Aus Bangkok: Miklos Romandy

Bangkok –Thailands Hauptstadt Bangkok wandelte sich über Nacht. Prägen sonst Garküchen und Verkaufsstände das Straßenbild, dominieren nun Wahlplakate von 49 Parteien. Sie versprechen allerlei: Erhöhung des Mindesteinkommens, längere Karenz für Mütter, Verbesserung der Luftqualität, ja sogar die Legalisierung von Marihuana. Der Wahlkampf ist bunt und laut, Autos mit plärrenden Lautsprechern fahren umher. Veranstaltungen sind gut besucht. Man spürt, dass die Thailänder froh sind, endlich wieder wählen zu dürfen. Experten schätzen, dass bis zu 80 Prozent der 51 Millionen Wahlberechtigten am Sonntag ihre Stimmen abgeben werden.

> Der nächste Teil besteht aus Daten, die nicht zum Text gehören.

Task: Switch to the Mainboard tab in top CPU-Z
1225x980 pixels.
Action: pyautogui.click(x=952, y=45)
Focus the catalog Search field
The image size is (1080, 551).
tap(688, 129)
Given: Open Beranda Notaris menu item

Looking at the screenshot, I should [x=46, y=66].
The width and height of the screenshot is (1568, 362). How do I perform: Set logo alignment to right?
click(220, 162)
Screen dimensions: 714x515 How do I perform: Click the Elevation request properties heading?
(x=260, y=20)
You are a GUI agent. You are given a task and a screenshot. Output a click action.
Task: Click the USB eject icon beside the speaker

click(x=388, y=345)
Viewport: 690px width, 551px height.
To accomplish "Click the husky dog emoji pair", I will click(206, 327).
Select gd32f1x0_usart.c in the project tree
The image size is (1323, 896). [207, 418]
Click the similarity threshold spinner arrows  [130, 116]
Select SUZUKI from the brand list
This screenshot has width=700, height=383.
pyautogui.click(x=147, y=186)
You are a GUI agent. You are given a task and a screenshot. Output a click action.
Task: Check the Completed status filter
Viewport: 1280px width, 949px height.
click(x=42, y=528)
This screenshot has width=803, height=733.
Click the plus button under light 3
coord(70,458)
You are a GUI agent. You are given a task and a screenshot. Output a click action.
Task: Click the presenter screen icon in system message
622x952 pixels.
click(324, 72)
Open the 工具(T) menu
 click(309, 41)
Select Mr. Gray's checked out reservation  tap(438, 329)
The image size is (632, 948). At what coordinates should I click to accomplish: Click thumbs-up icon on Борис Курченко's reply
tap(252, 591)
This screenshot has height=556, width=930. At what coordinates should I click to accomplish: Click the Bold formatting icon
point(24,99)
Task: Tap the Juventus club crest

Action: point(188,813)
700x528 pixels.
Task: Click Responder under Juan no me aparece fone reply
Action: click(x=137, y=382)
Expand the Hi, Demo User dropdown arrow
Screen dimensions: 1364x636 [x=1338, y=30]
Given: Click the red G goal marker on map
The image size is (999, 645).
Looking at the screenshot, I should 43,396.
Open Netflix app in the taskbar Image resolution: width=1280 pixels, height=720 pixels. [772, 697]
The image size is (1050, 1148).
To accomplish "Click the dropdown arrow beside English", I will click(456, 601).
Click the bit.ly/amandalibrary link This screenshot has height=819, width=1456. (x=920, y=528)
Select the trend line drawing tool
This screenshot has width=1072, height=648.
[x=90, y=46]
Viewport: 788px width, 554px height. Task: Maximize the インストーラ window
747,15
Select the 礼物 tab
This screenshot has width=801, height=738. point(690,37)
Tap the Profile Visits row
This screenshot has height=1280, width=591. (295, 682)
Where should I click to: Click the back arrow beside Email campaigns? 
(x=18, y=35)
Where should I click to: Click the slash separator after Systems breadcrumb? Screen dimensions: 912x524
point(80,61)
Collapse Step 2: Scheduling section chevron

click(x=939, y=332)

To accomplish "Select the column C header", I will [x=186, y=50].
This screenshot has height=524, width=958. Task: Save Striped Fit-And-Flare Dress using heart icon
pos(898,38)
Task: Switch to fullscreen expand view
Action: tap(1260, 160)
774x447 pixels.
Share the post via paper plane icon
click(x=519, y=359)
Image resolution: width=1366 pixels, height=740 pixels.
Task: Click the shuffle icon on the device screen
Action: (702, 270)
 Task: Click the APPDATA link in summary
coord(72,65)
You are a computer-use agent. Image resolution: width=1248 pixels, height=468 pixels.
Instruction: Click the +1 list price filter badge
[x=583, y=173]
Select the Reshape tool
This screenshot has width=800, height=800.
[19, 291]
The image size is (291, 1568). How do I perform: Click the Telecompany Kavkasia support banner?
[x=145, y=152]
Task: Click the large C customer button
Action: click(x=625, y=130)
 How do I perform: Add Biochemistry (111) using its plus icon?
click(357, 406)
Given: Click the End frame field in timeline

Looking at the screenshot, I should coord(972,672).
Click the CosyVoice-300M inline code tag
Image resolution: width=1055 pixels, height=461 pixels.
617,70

Favorit für das Amt des Premierministers ist ausgerechnet der Mann, der 2014 die Demokratie stoppte: Prayut Chan-ocha, ein General, der seit Jahren die Junta leitet und nun in Zivil Erfolg sucht. Er geht für eine neue Partei ins Rennen, die dem Militär nahe­steht. Wie populär Prayu­t ist, ist unklar. Umfrage­ergebnisse sind nicht konstant. Aber der General hat einen anderen Trumpf: Er hat ein Wahlsystem geschaffen, das ihm freundlich gesinnt ist. Vor der Wahl darf die Junta 250 Senatoren ernennen, die später zusammen mit 500 gewählten Parlamentariern den Premierminister wählen werden. Wenn Prayuts Senatoren ihm treu bleiben, braucht er nur noch 126 Stimmen von Parlamentariern, um weiter zu regieren.

Seit der Jahrtausend­wende waren Wahlen in Thailand im Grunde ein Kräftemessen zwischen den zwei großen politischen Lagern. Sie bekämpften sich bitter, teilweise auf der Straße. Auf der einen Seite standen die so genannten Rothemden: Sie unterstützen den populistischen ehemaligen Premier Thaksin Shinawatra, einen Telekom-Milliardär, der sich um „die kleinen Leute“ kümmerte. Seine Parteien, die vor allem im ärmeren, ländlichen Norden und Nordosten Thailands stark sind, gewannen alle Wahlen seit 2001. Thaksin lebt seit 2006 im Exil, um einer Haftstrafe wegen Korruption zu entgehen. Im Hintergrund hat er jedoch weiterhin alle Fäden in der Hand. Aufgrund des neuen Wahlsystems könnte aber ein Sieg diesmal nicht für die Übernahme der Regierung reichen.

Auf der anderen Seite hatten die Gelbhemden die traditionellen, royalistischen Eliten und das Militär hinter sich. Gelbhemden wählten die Demokratische Partei des ehemaligen Premiers Abhisit Vejjajiva. Ihre Hochburgen sind Zentral- und Südthailand. Zwar gibt es diese beiden Lager immer noch. Doch auf der gelben Seite tritt nun außer der Demokratischen Partei auch die militär­nahe Partei mit General Prayut an. Zudem gibt es eine neue Kraft: die unter jungen Thais populäre Future-Forward- Partei. Sie wird von einem jungen Milliardär geleitet, der mutig damit Wahlkampf macht, die Macht des Militärs einschränken zu wollen. Die Future-Forward-Partei verspricht zudem transparente Regierungsführung, Achtung von Menschenrechten, Dezentralisierung und ein Aufbrechen der mächtigen Wirtschafts-Kartelle. Weil das bei jungen Leuten gut ankommt und weil es sieben Millionen Erstwähler gibt, könnte die Future-Forward-Partei ordentlich abschneiden.

Keiner Partei dürfte es gelingen, die absolute Mehrheit im Parlament zu gewinnen und später zusätzlich auch noch genügend Stimmen von Senatoren bei der Wahl des Premierministers. Also dürfte eine Koalition nötig werden. Doch die politischen Lager gelten als zu verfeindet, um aufeinander zuzugehen. Die meisten haben nur einen gemeinsamen Nenner: Sie wolle­n keine Rückkehr der Militärregierung in Zivil.